The heart exploded in a shower of blue, foul-smelling light. The Undying Ones screamed, a dry, rustling sound like dead leaves skittering across pavement. Their life source, their anchor to the world, was destroyed. They began to crumble into dust, their ancient bodies finally succumbing to the centuries.

Pyat Pree, his face a mask of horror, tried to flee. But Kaelen was upon him in an instant. He grabbed the Warlock, his hand clamping over the man's mouth, and began to absorb.

The final harvest of Qarth was a torrent of alien knowledge. It was the mastery of illusion and deception, the art of making men see what is not there. It was the knowledge of shadow and dust, of psychic whispers and alchemical secrets. He felt his mind expand, his understanding of magic deepening beyond the elemental powers he had known. He had added the art of the illusionist to his arsenal.

As the last of the Warlocks turned to dust, Kaelen stood alone in the silent, dying House of the Undying. He had walked into the heart of their power and consumed it all. He turned to leave, but as he did, the last echoes of the exploding heart's magic coalesced before him, granting him one final, unbidden vision.

It was not a chaotic glimpse like the ones from the fire. It was stark, clear, and horrifying. He saw a wall of ice as high as the sky. He saw a great, horned shadow rising in the North, its eyes burning like blue stars. He saw an army of the dead, their numbers beyond counting, marching south. And leading them, a figure in armor of black ice, a crown of frozen shards upon his head. The Night King.

And Kaelen felt the being's power. It was a magic so cold, so absolute, so ancient, that it made all the other powers he had consumed feel like flickering candles in a frozen hurricane.

He stumbled out of the House of the Undying and into the Qartheen sunlight, the vision seared into his mind. His hunt for arcane trinkets was over. He had just seen the ultimate prize.
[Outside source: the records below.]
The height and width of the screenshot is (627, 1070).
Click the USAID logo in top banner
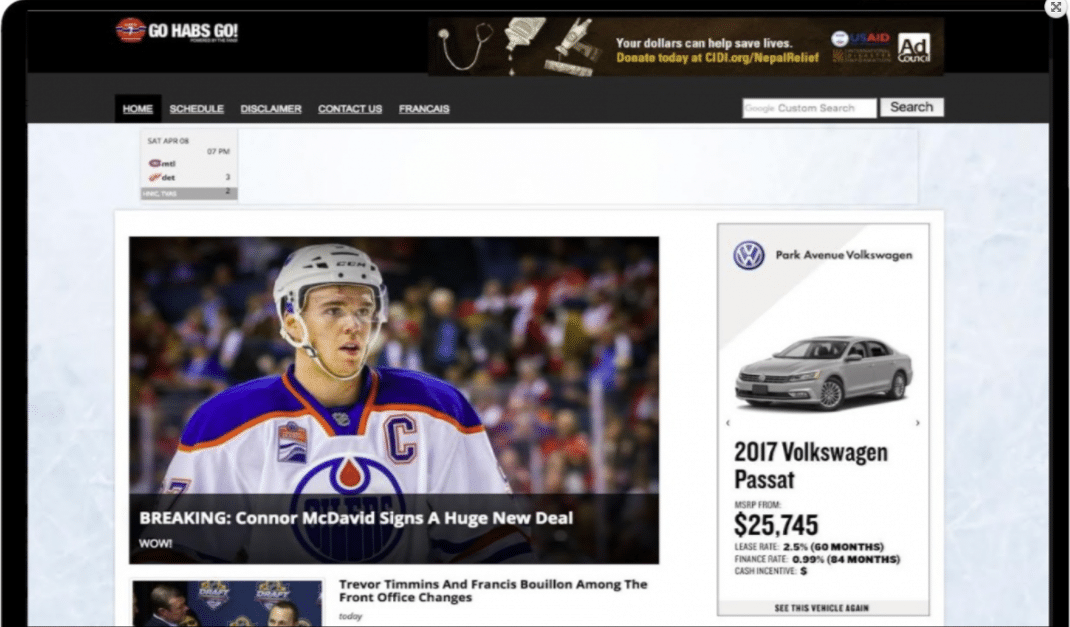860,38

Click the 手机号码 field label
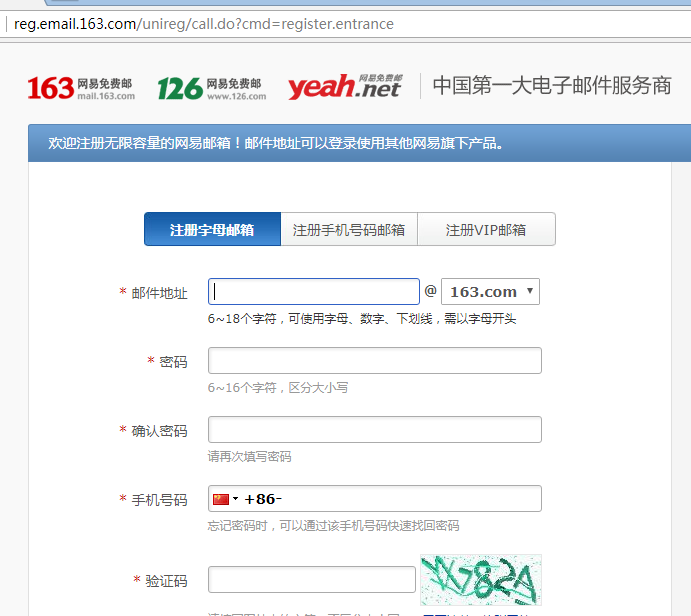pos(159,500)
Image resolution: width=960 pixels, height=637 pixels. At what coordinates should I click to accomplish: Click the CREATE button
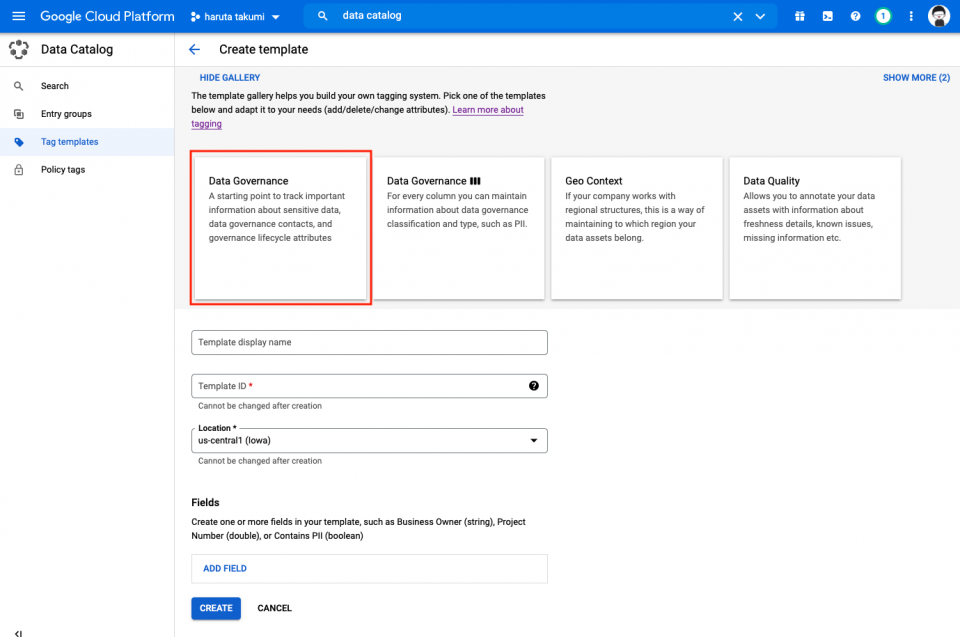(216, 608)

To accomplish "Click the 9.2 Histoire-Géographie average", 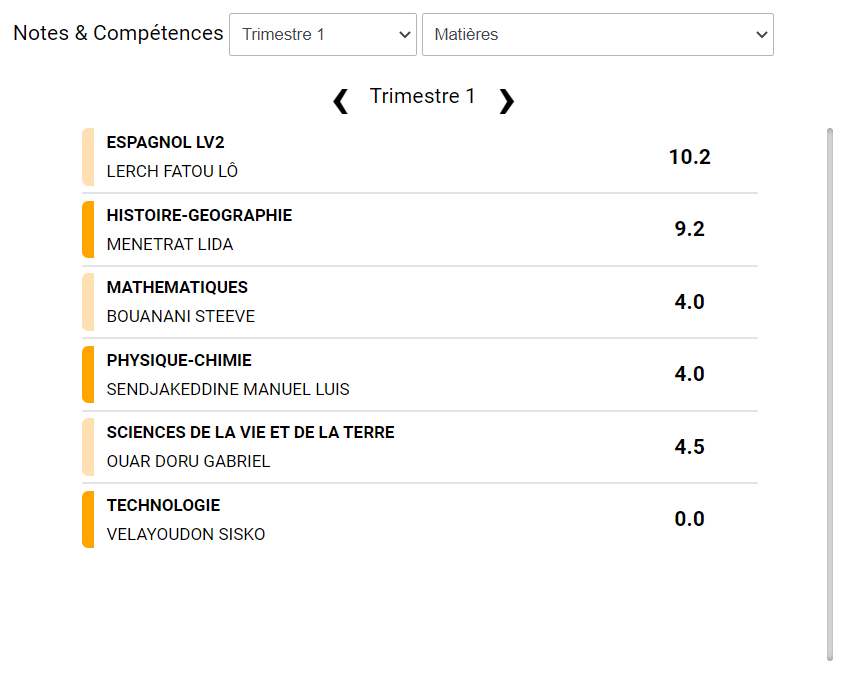I will point(689,230).

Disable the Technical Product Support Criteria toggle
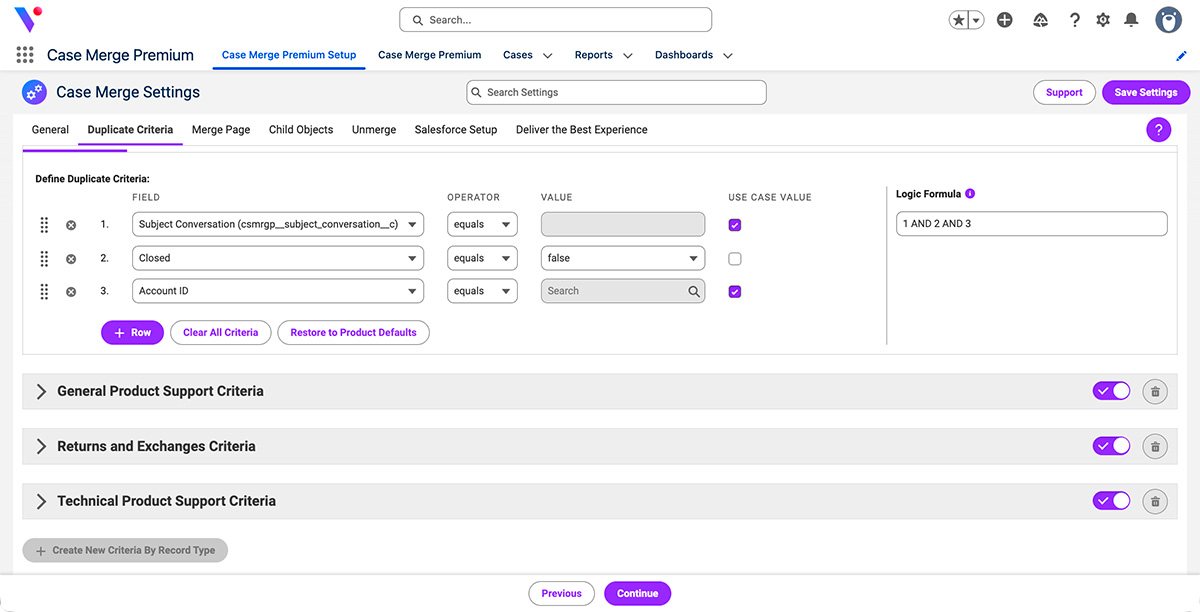pyautogui.click(x=1111, y=500)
The Night King was not just a threat to the world of men. He was the final boss, the final meal. He was a god of death, and Kaelen knew, with a hunger that eclipsed all his previous ambitions, that he would kill that god and take his power for himself. The Game of Thrones, the Hunt for the Arcane… they were all just steps on the path to his true endgame. The Long Night was coming. And with it, the ultimate feast.